Data supplied =>
────

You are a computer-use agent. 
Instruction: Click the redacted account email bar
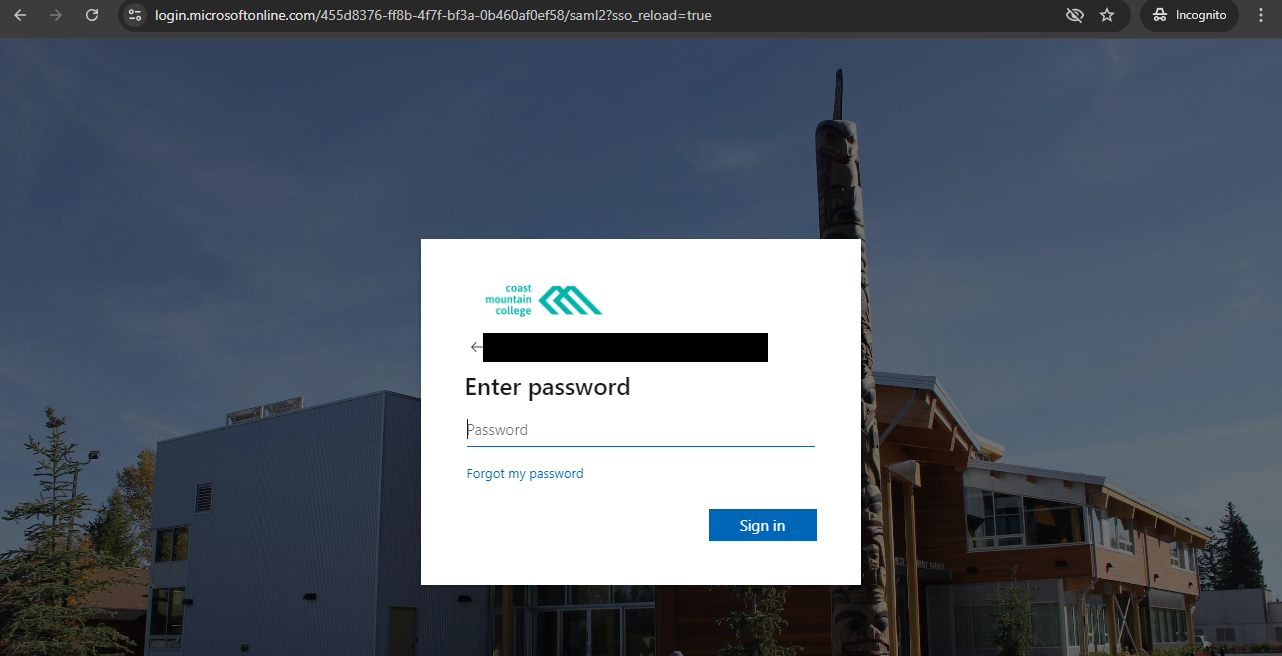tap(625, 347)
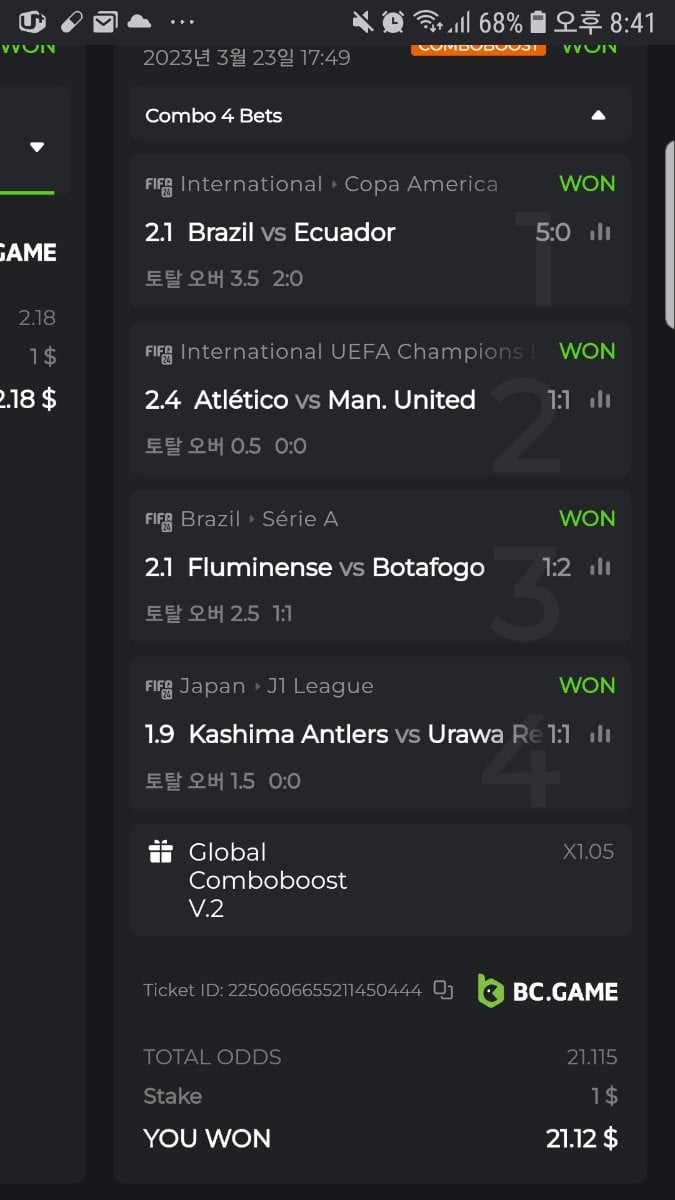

────

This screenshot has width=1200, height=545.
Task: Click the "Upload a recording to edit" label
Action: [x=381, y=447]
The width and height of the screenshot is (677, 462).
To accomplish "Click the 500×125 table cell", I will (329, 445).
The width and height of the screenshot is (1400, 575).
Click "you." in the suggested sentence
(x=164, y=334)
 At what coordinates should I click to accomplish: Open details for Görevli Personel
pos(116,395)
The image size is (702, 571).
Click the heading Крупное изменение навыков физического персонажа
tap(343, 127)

────

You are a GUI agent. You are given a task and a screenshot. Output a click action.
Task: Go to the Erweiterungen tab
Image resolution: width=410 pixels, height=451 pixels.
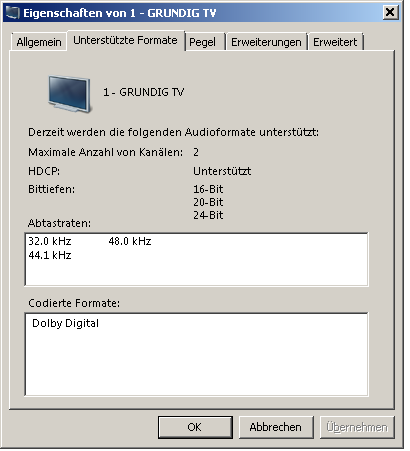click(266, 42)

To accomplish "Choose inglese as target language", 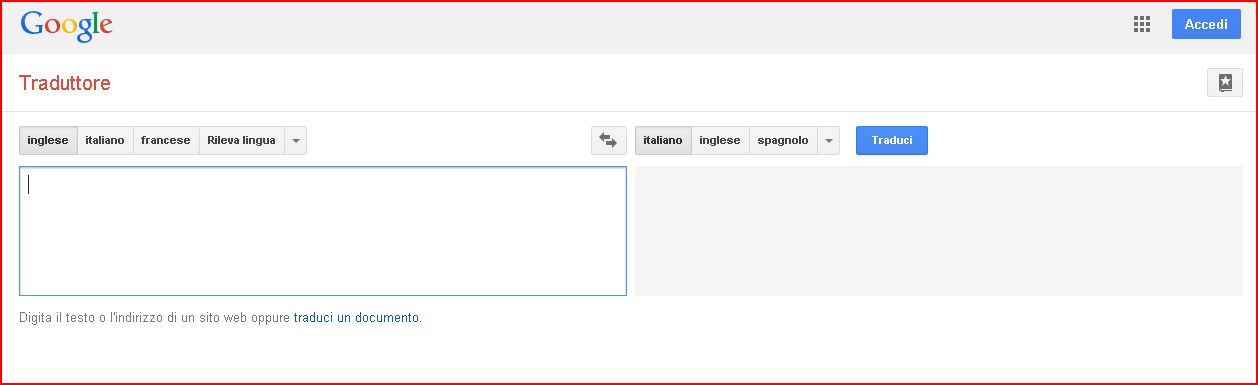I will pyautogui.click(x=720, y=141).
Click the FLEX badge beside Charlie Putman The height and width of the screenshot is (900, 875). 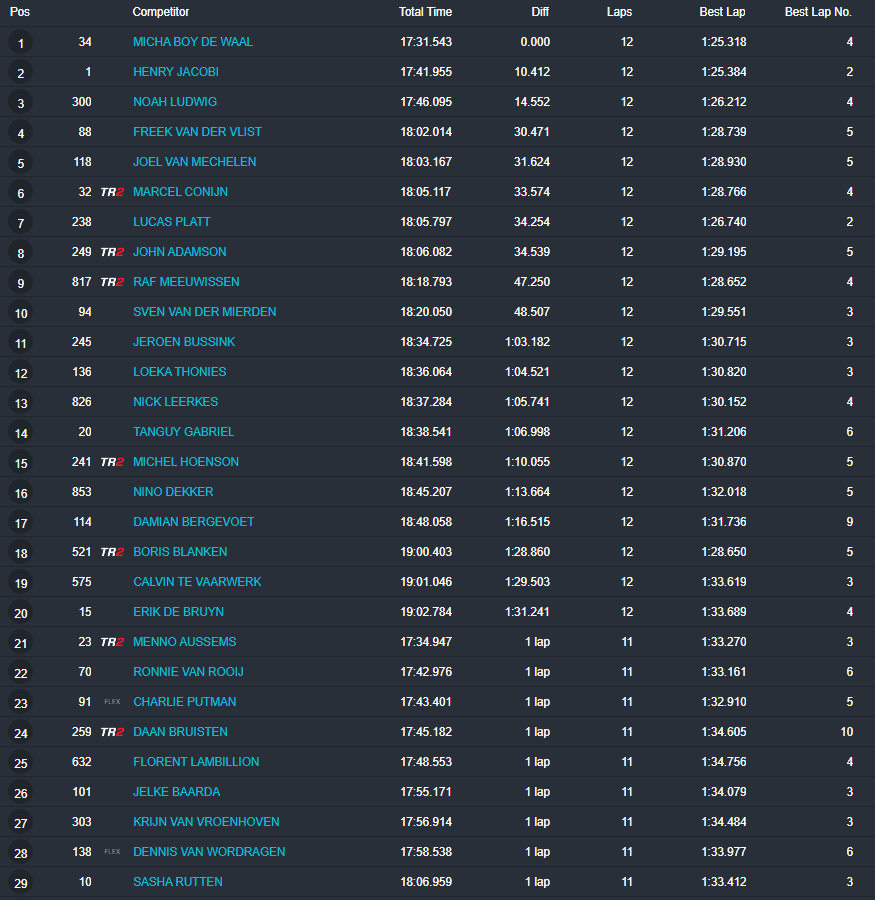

────

Problem details =>
Going through the records above line by line, tally those with the word "agent" and answer with the number only.

Solution =>
2